The rest of the day was fairly uneventful and mellow. It was nice. I was a bit emotionally drained (and probably a bit pathetically tired from my walk.) Mattie was pretty mellow as well. So I end the day not near as sad as I started. But, as I often do, I still end the day thinking of Julia.
Happy 7 months, my sweet baby girl. I still really really miss you and I always will. A year ago I was scared for you to be born. Now, I just miss holding you and gazing into those deep eyes of yours. I love you... forever.
Saturday, June 16, 2012
But wait, I have TWO redheads!
Mattie's hair is an almost daily topic of conversation almost *anywhere* I go. Someone will comment on what a beautiful color it is (it is truly amazing) and usually immediately ask where the "red" came from. If I had a dollar for every time I talked about Mattie's hair to a stranger, I'd be rich. Seriously, I would. What is even more amazing, however, is that God gave us TWO redheads! What are the odds of 2 brunettes having 2 redheaded children? After Julia died and people ask about Mattie's hair, I want so badly to tell them that I actually got 2 redheads! That if they think that Mattie's hair is amazing, they should have seen my other daughter. This happened today at the pool which is why I decided to write about it. But it has happened many times.
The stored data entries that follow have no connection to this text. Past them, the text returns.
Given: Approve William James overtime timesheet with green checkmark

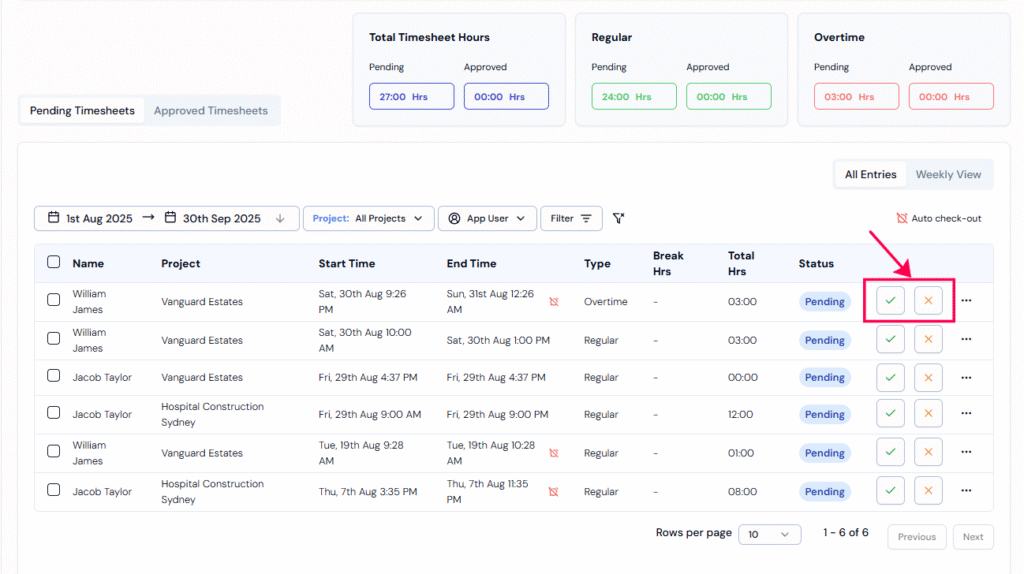Looking at the screenshot, I should pos(890,301).
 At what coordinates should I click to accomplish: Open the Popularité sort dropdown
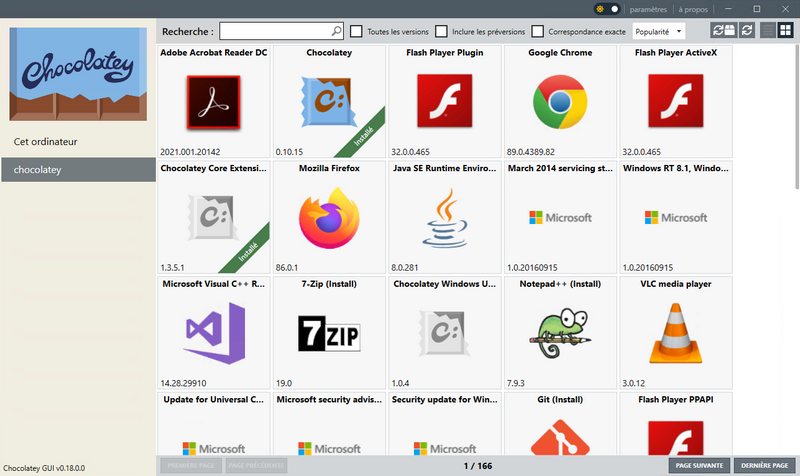[659, 31]
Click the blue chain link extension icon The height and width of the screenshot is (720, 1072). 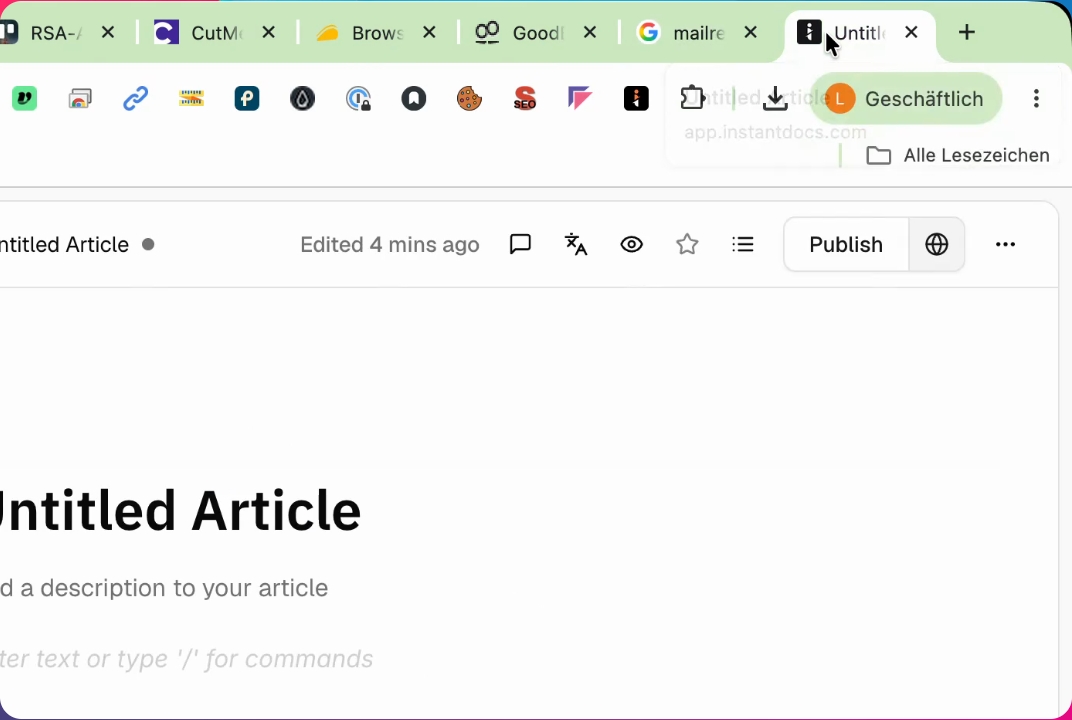point(135,98)
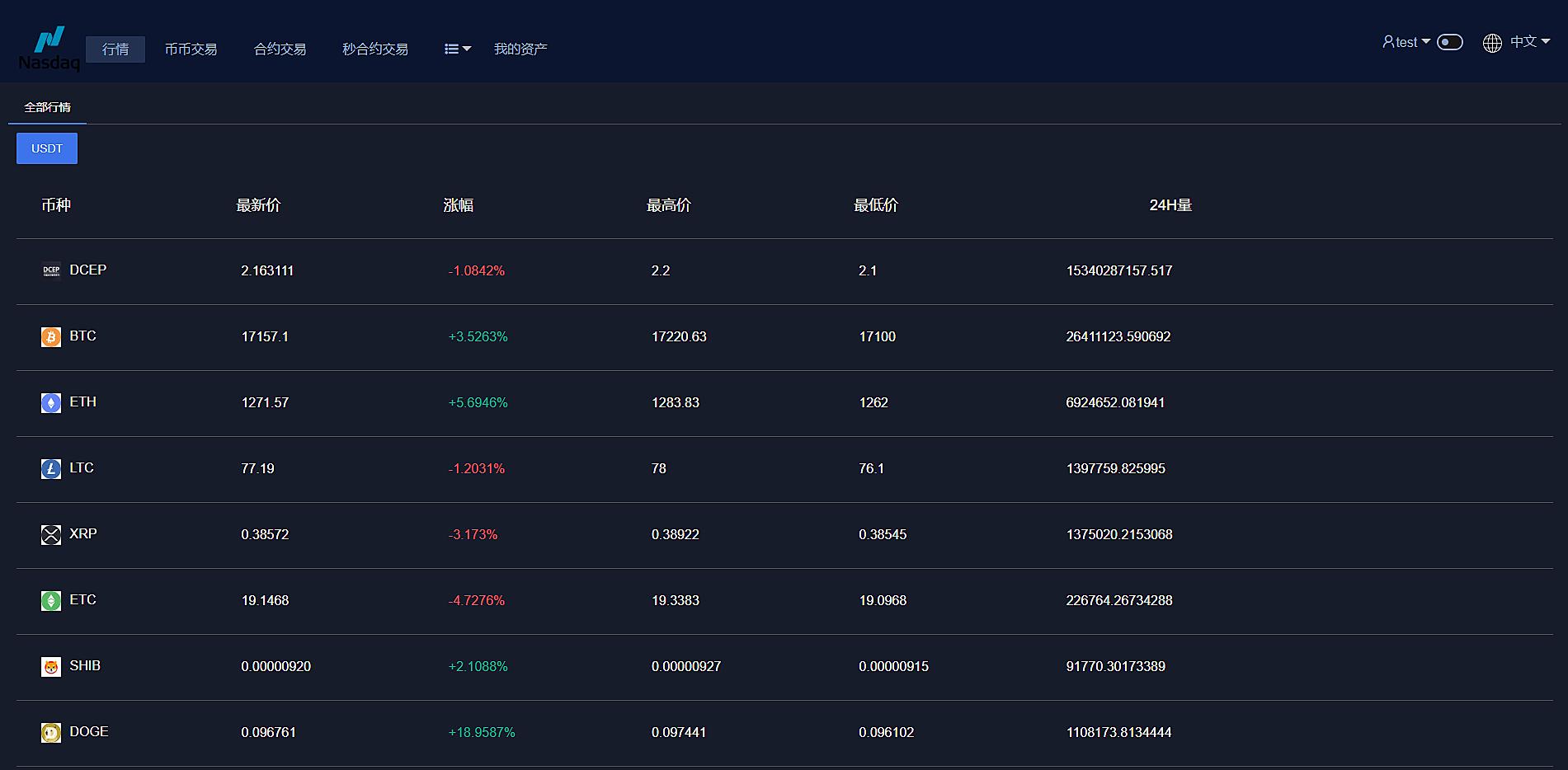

I just wish people could have seen my other beautiful daughter with red hair. I'd like to tell them about her, but it is not a comfortable topic for most people, the death of a child, so I don't. I just smile and say, "Oh yes, it's amazing we got a redhead," and then think to myself, "You have no idea how lucky we were to get two... but our other one died."
Monday, June 11, 2012
A visit to my OBGyn clinic
I had to go to my OBGyn clinic today to get my TB test so
that I can volunteer at Mattie’s school next year. I had not been there since I was transferred to Stanford at
32 weeks pregnant. It was more
difficult than I expected. First
of all, there were pregnant women everywhere. It is wrong to assume that they are all glowing and happy in
their pregnancy, but that is the way it feels from my perspective. Pregnancy is supposed to be an exciting
and joyous thing (well, maybe not the pains that come with being pregnant, but
the expectation of the sweet bundle at the end- the dreams of the future.) Then there was the rush of feelings
that brought me back in a flash to the past. It was like I was experiencing the 3 years of disappointing infertility,
the devastation of finding out that my 18 week fetus was dead, the test results
that my next baby had a 1 and 3 chance of having Down syndrome, and the
confirmation of that information… all at once. It was the sights, the smells, everything. There is one
particular examination room where I found out about both my 2nd
trimester miscarriage as well as the test results for Down syndrome. Fortunately, I was not put in that
one. But I can sure visualize it! I don’t know if I’m going to be able to
continue to go to that clinic. I
really like my doctor, but I’m just not sure I want to deal with all that
emotion and past every time I walk in… especially if I never have any more
children to create a positive association with the place. I was on the edge of tears the whole
time I was there. My doctor came
in to chat with me and check in, which was really nice of him. He didn’t need to see me, but he saw I
was there and made a point to come in.
I told him that it was hard for me to be there and that I missed
Julia. He was very compassionate
and understanding. I left the clinic okay, but still a bit
sad. …Sigh… on goes the grieving
process.
Saturday, June 9, 2012
4 months since Julia's death
Yesterday was the 4-month mark of Julia's death. It was a busy day so I didn't feel the impact too significantly. I guess that's good. Mattie had school. Bob and I had counseling. After school, Mattie and I came home for a bit for lunch and for some down time. Then we met Christa, Josh, and Matthew at the swimming pool. After the swim pool, we went over to Karie's to see Claire and baby Collette. Karen Parker was there visiting with her almost 4-month old Nathan. Sometimes I get sad around babies. (Poor Karie, I cried the first time I met Collette.) But I wasn't sad yesterday. So that was nice. Who knows where I'll be in a day, week, or month, but at least I was fine yesterday. I'll take it.